Elie writes from the perspective of time, and he's able to see what should have and could have been seen at the time but wasn't. Moshe the Beadle speaks truth to them but they refuse to hear it. Who would believe what he told them? At one point later in the story Elie writes about the wearing of the yellow bands. The people ask, what's the harm? What can they do to us, kill us? Ironically and tragically, the answer is yes.
This incident to me captures one of the themes of at least the earlier part of the novel: the capacity of individuals to ignore the reality that is coming and also the way we so often discount information that is too hard for us to accept. What is key about Moishe´s account is the horror of it - using children for machine gun practice for example. The Jews in Hungary just weren´t prepared to face that humanity could be that bad. Unfortunately Moishe is another example of a character in the novel who, Cassandra-like, speaks truth that is not believed.
Sighet was such a peaceful and quiet town; who would believe such violence and hate existed?
Moishe was also not someone in town that was considered a trusted source, so it was much easier to interpret his prophecies as the mumblings of a madman rather than something that was definitely going to happen.
I think in a way we are all like the town of Sighet, naive in thinking that nothing bad can happen to us, thinking that nothing will disturb our peaceful existence--that's human nature--it would be impossible to live our lives believing that a horrible fate was around every corner. In the case of Sighet though, their prophesied fate became reality.

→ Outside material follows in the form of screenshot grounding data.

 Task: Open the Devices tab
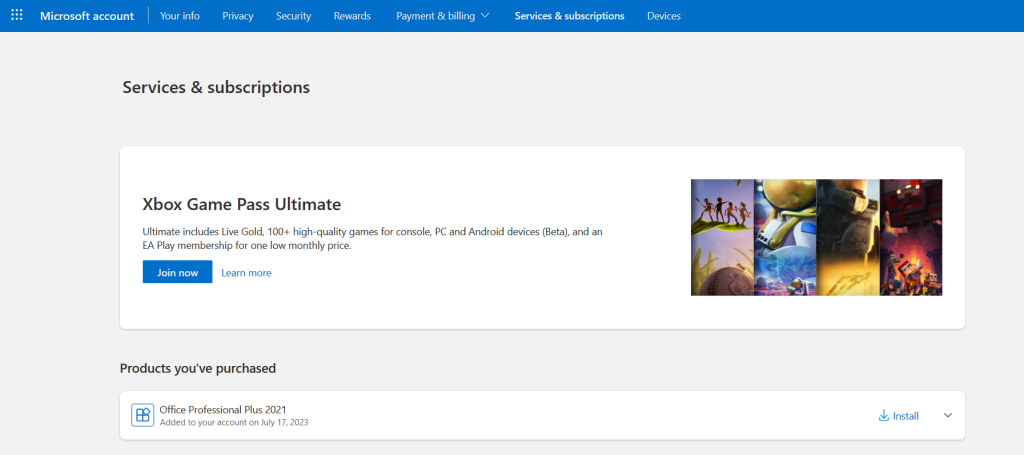664,16
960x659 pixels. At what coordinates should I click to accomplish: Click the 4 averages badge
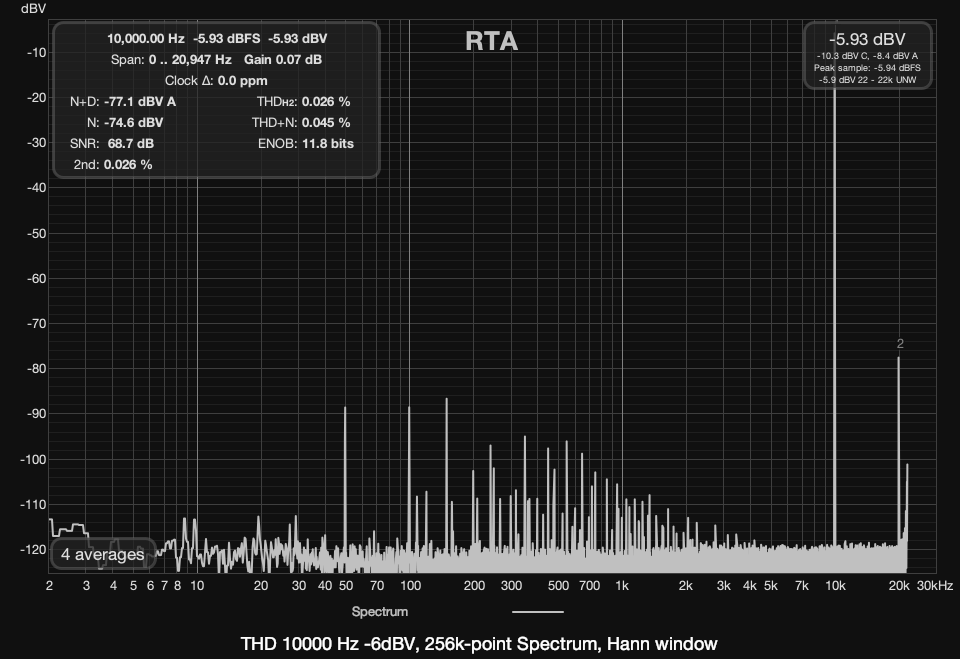click(x=102, y=554)
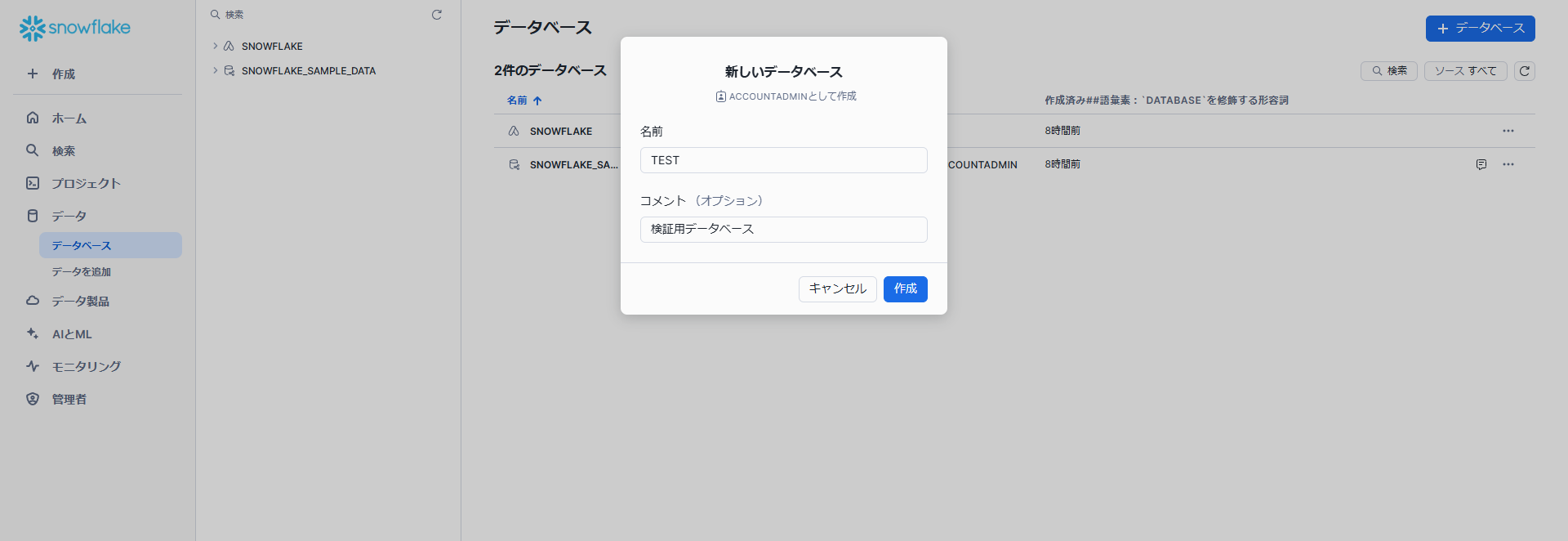Open the comment icon on SNOWFLAKE_SAMPLE_DATA row
This screenshot has width=1568, height=541.
coord(1481,164)
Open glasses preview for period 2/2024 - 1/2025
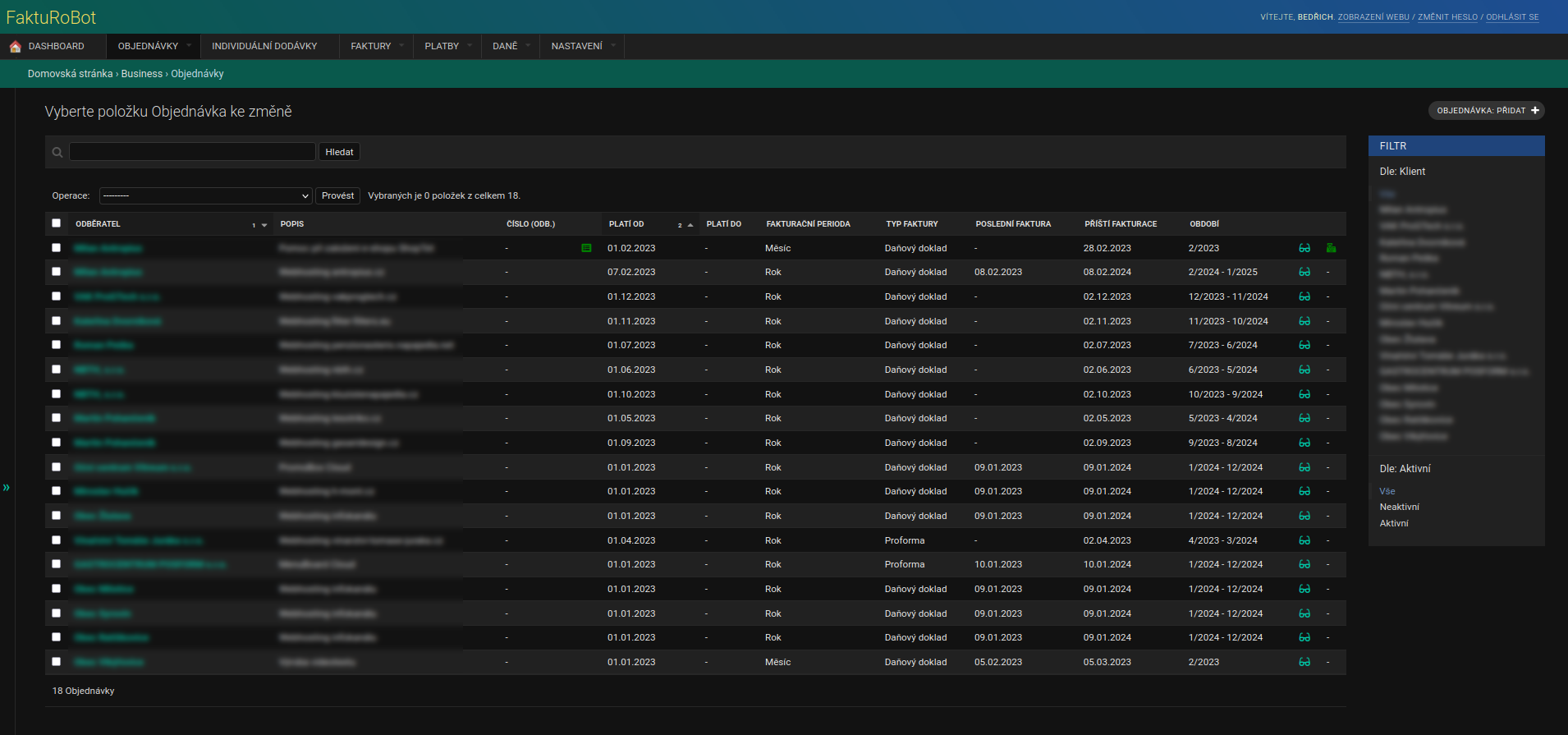1568x735 pixels. 1304,273
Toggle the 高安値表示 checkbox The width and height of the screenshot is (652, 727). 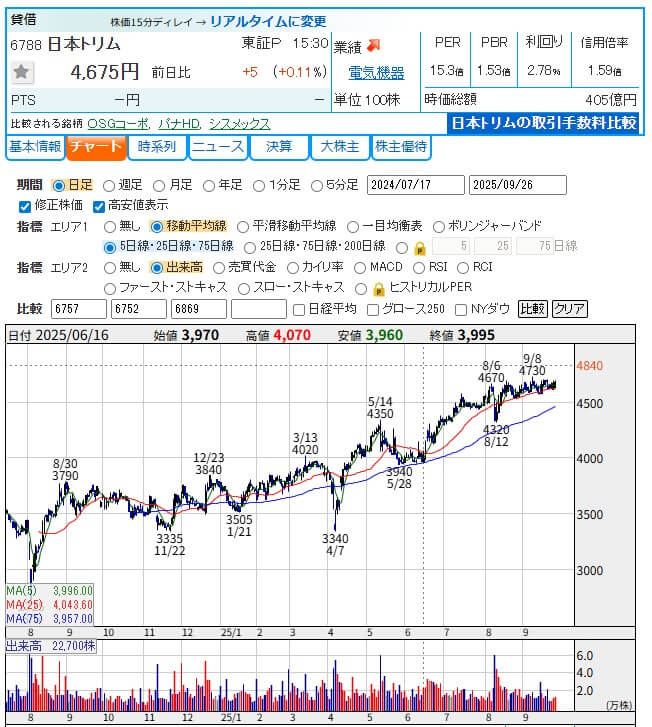(x=99, y=206)
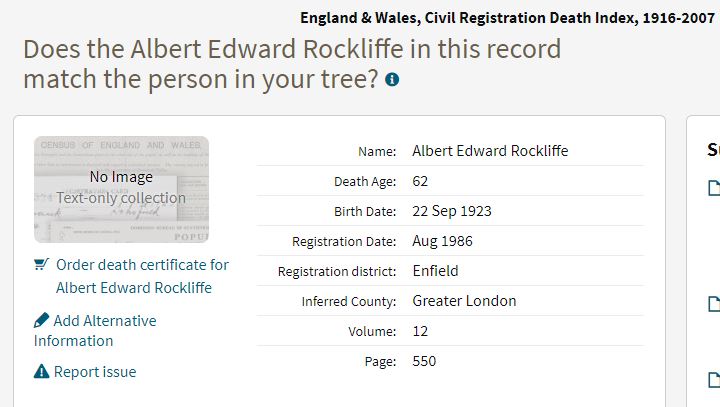Click the Birth Date value '22 Sep 1923'

tap(452, 211)
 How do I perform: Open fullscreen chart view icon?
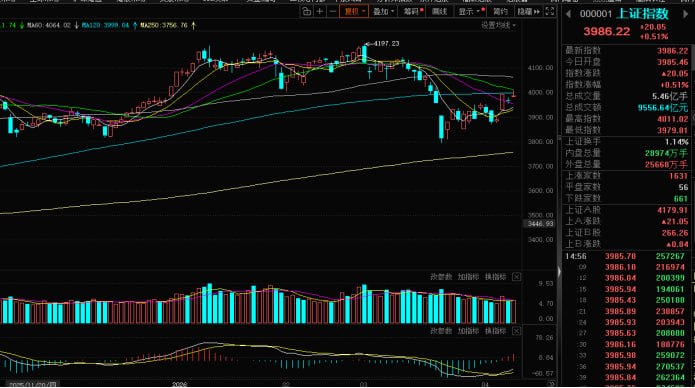pos(549,12)
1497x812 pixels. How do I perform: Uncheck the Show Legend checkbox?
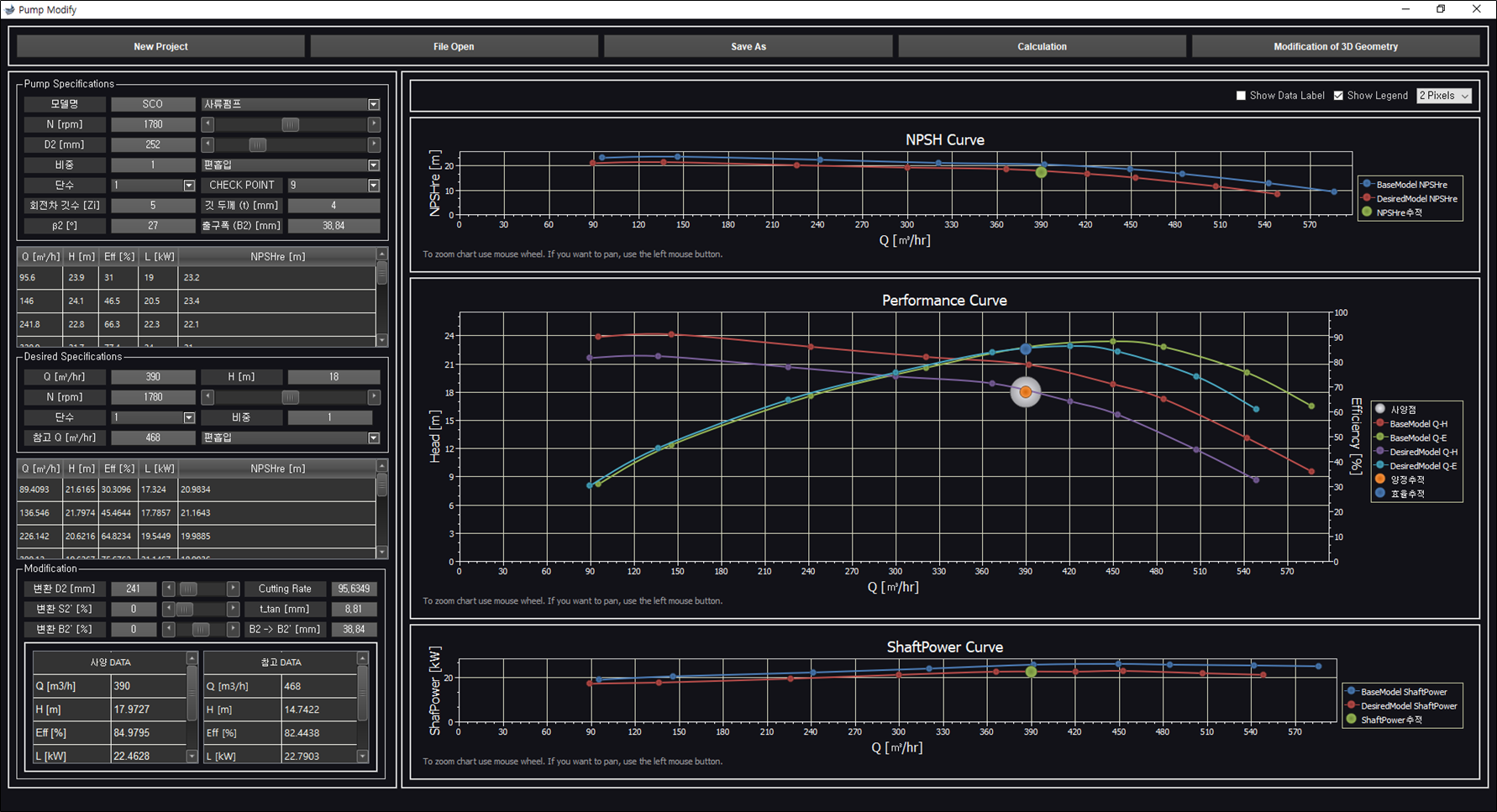[1338, 96]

Just to add to Post #4, in addition to the far-reaching, general reasons for the Jews' refusal to heed warnings before the Holocaust, I think Wiesel specifically includes Moche to demonstrate that Jews were unwilling to listen to anyone who bore unpleasant, seemingly far-away news. Moche is an eye-witness to the Nazi's cruelty, yet the Jews of Sighet write him off. With Wiesel's description of Moche in Chapter 1, it is somewhat understandable why they would not listen to Moche even though he had firsthand information. He is "clownlike" and seems to spend all his time with his head on heavenly ideas, not on earthly, practical matters. If one is trying to deny that something as horrible as deportation and genocide is coming, it would be easy to disregard the "rants" of someone like Moche.
I think there are a variety of reasons. For one, Moshe the Beedle was a foreigner. He is respected, but he is not revered as Elie's father was, so therefore they took everything he said with a grain of salt. He is not one of "them".
For another thing, tales cruelty and barbarism such that he brought back to them are hard to swallow. No one wants to believe that humanity is capable of such things. Why do you think there is such a large faction of people who still today refute the existence of a Holocaust? It is hard to believe that heartless behavior such as that the Nazis displayed during WWII toward the Jews is possible.
The people in Sighet were educated, rational adults. The very idea of government-sanctioned mass murder was beyond their ability to comprehend, much less accept. In order to understand the horror of Hitler's master plan, it was necessary for those outside the Third Reich to see the inside of the camps. Even then, it was almost beyond human comprehension. My first husband's grandfather helped liberate two of the camps during WWII. He would not talk about it except to say that the people who were held there were "pitiful, so pitiful." It drove him to alcoholism.
As the Holocaust got underway, people all over Europe were reluctant to believe that something so awful was happening. Most people didn't want to believe that man was capable of such inhumanity to man. The initial reports of what was happening in the ghettoes and in the camps were so horrific that most simply chose not to believe them. Furthermore, most people were unwilling to accept that Europeans, civilized, cultured and intelligent, were complicit in allowing this to happen in the twentieth century. Sadly, those who were unwilling to believe the truth were often the first to be deported to the ghettoes or the camps.
The previous post did a nice job in addressing Moshe being silenced. Another explanation could underscore one of the critical themes of the work. Wiesel contends that one of the worst aspects of the Holocaust was the dehumanization of the victims by the victims. In the drive for survival, Wiesel suggests that bonds of all kinds were severed. The dehumanization practiced by the Nazis on their victims were replications between victims. Moshe the Beadle is one such example. He was seen as "different" and slightly off of the mainstream by the townspeople of Sighet. This made it so easy to dismiss what he had to say in silencing his voice. The irony in him being right is not missed, as the reader understands that when anyone's voice is silenced, the worst aspects of the Holocaust are replicated.
In the novel Night by Elie Weisel, the townspeople had originally discounted Moishe the Beadle. He was considered odd or eccentric. Elie was one of the few people who recognized his worth prior to the deportation of the Jews. However, having survived an attempted murder, Moishe came back to Sighet, and due to the affect of his experiences he was perceived as even more peculiar. It was therefore very easy for the townspeople to discount the terrible truths he was try to tell them. Let’s face it, the story Moishe had to tell was grim beyond compare. Who would want to listen and believe the tales of such atrocities? It was easier for the townspeople to dismiss Moishe as crazy than it was to acknowledge the very real evil insanity that was about to overtake them.